Il senatore Curto (An) ha scritto al Prefetto di Brindisi in ordine alla manifestazione contro il rigassificatore già convocata per il prossimo 29 aprile, prospettando alla leggera turbamenti per l’ordine pubblico privi di qualsiasi fondamento. Le Associazioni rispondono con questa lettera aperta allo stesso Prefetto.
Ill.mo Signor Prefetto
Dott. Mario Tafaro
BRINDISI
Il sen. Eupreprio Curto in una lettera a Lei inviata così si esprime “non posso che rappresentarle la mia preoccupazione per alcune notizie che se confermate, sarebbero di assoluta gravità: per il 29 aprile prossimo sarebbe stata programmata, e non mi è perfettamente chiaro da parte di chi, una mega-manifestazione contro l’ipotesi di realizzazione di un rigassificatore… Stando a queste notizie, ambienti e un autorevolissimo esponente dell’attuale Amministrazione provinciale avrebbero contattato noglobal e disubbidienti per una massiccia presenza”.
Se il sen. Curto fosse stato attento a quanto sembra interessarlo in questo scorcio di campagna elettorale, avrebbe saputo che la manifestazione del 29 aprile prossimo è stata indetta (come ampiamente pubblicizzato dalla stampa locale) dai sottoscritti organismi e associazioni per una data successiva allo svolgimento delle elezioni proprio per evitare complicazioni di qualsiasi tipo e strumentalizzazioni elettorali. Una decisione questa intesa anche ad avere come interlocutore il nuovo governo (quale che ne sia il colore) espresso dalla prossima consultazione popolare ad ulteriore conferma dell’autonomia e della indipendenza del movimento.

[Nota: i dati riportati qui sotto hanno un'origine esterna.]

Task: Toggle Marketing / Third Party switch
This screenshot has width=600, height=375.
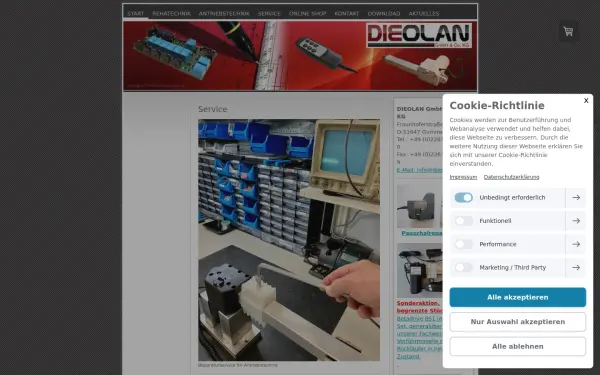Action: 463,267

Prospettare alla leggera turbamenti per l’ordine pubblico privi di qualsiasi fondamento significa avere pregiudizi nei confronti delle associazioni e movimenti, col rischio – e questo pensiamo non sia il caso del sen. Curto – di inammissibili strumentalizzazioni.

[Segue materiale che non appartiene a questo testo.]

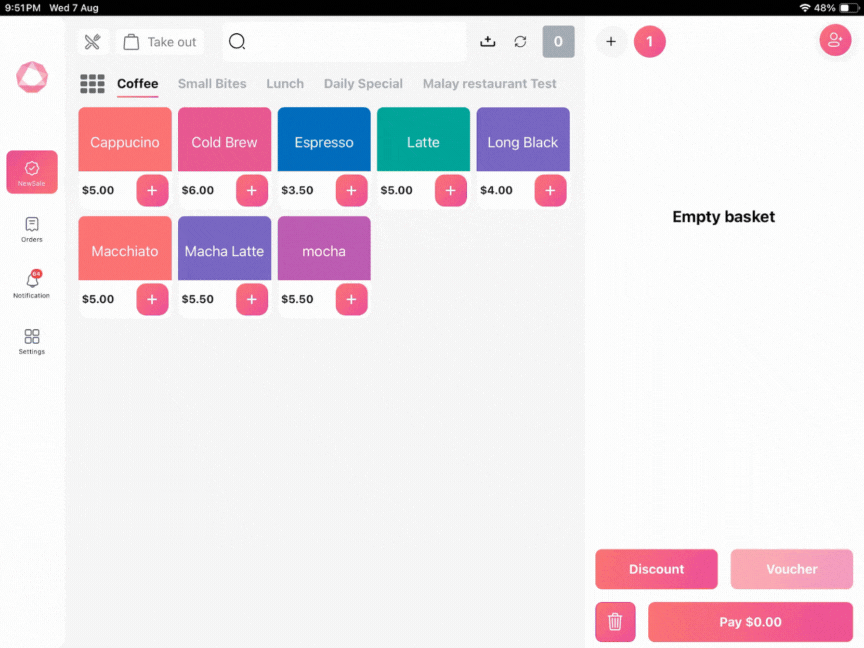864x648 pixels.
Task: Clear the basket with trash icon
Action: tap(615, 622)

Per parte nostra ricordiamo a chi dovesse averne bisogno che la manifestazione del 29 aprile ha un contenuto ampiamente positivo vale a dire “Per un nuovo sviluppo” e quindi “contro il rigassificatore”, e che tutte le manifestazioni da noi organizzate sono state e saranno sempre condotte all’insegna del più assoluto rispetto della legalità democratica. Ricordiamo inoltre che per la progettata manifestazione abbiamo chiesto e continuiamo a chiedere la compartecipazione delle istituzioni locali, il più ampio concorso delle espressioni della cittadinanza attiva e l’adesione di tutte le forze sociali e politiche, compreso ovviamente il partito del sen. Curto. Parlamentare del quale apprezzammo a suo tempo la proposta in Consiglio Provinciale di un emendamento addirittura rafforzativo del dissenso di tale organismo nei confronti del rigassificatore.